Journal of Systems Engineering and Electronics ›› 2012, Vol. 34 ›› Issue (5): 961-965.doi: 10.3969/j.issn.1001-506X.2012.05.19

• 系统工程 • 上一篇    下一篇

基于BPSO的多故障最小候选集生成技术

吕晓明1, 黄考利2, 连光耀2   

  1. 1. 军械工程学院, 河北 石家庄 050003; 2. 军械技术研究所, 河北 石家庄 050003
  • 出版日期:2012-05-23 发布日期:2010-01-03

Generation of minimal candidate set for multiple fault diagnosisbased on binary particle swarm optimization

Lv Xiao-ming1, HUANG Kao-li2, LIAN Guang-yao2   

  1. 1. Ordnance Engineering College, Shijiazhuang 050003, China;
    2. Institute of Ordnance Technology, Shijiazhuang 050003, China
  • Online:2012-05-23 Published:2010-01-03

摘要:

多故障最小候选集生成是制定多故障诊断策略的首要步骤。
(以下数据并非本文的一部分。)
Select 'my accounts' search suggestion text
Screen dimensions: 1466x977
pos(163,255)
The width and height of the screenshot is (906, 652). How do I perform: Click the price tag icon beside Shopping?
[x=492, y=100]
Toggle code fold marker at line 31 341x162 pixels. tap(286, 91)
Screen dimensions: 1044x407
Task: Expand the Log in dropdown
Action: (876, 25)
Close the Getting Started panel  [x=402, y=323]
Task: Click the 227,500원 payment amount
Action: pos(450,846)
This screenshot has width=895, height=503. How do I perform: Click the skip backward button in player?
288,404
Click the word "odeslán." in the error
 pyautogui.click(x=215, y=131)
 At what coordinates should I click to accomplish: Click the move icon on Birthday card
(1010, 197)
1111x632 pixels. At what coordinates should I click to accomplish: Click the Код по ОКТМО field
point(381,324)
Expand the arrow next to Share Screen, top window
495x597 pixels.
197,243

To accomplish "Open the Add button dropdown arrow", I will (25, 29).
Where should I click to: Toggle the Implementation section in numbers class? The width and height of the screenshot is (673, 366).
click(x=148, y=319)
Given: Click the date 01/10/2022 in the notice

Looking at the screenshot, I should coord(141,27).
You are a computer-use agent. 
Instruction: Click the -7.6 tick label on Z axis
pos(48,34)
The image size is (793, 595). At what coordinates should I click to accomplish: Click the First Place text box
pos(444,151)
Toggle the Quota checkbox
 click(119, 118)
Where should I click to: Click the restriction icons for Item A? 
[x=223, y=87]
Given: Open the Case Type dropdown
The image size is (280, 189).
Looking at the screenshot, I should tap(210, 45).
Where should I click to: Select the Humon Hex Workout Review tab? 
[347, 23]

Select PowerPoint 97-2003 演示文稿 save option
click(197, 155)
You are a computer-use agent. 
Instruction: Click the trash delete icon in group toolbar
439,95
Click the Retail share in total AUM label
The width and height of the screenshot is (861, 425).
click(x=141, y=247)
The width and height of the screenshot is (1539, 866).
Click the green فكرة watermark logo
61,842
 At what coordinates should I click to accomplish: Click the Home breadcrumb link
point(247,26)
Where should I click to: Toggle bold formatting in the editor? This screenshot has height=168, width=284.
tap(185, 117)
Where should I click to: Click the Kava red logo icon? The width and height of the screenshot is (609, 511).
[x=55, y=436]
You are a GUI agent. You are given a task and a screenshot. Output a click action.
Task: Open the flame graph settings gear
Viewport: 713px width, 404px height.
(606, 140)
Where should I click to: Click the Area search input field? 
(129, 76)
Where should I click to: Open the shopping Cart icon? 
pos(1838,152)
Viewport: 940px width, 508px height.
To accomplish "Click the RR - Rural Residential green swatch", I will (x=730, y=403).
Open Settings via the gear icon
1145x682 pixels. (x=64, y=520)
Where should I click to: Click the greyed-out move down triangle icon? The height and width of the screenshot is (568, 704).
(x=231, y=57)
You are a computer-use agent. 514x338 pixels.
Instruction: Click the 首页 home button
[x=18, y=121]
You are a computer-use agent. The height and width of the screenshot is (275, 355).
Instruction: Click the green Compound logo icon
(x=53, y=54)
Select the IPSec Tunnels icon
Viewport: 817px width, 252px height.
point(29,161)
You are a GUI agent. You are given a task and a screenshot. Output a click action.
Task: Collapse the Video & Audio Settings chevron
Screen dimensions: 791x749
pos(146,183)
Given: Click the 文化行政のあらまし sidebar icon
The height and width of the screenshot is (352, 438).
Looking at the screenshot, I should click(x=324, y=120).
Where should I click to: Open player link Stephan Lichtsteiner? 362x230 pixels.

利用二进制粒子群优化算法(binary particle swarm  optimization, BPSO)生成多故障模糊组的最小候选集。首先,利用紧集表示法描述某或节点上的多故障模糊组,其最小候选集即多故障模糊组的最小碰集|然后,利用BPSO算法求解多故障模糊组的最小碰集,通过构造个体适应度和群体适应度双函数,解决BPSO算法求解最碰集的适应性问题,并保证了算法尽可能搜索冲突集的全部碰集|最后,通过某系统实例对算法的有效性进行了验证。事实表明,该方法能有效应用于多故障最小候选集问题的求解。

Abstract:

The generation of a multiple fault minimal candidates set is the first step in making the multiple fault diagnostic  strategy. The binary particle swarm optimization (BPSO) algorithm is applied to generate the minimal candidates set.  Firstly, the multiple fault ambiguity group in a certain OR node is described by using compact set notation, the minimal  candidate set is a minimal hitting set. Then, by constructing both individual fitness function and swarm fitness  function, the BPSO is applied in finding minimal hitting set successfully, and guarantees to find the hitting sets as  many as possible. Finally, the  experiment results of a certain real system verify the effectiveness of the algorithm,  which proves that this method can be applied in solving the minimal hitting set of multiple fault diagnosis effectively.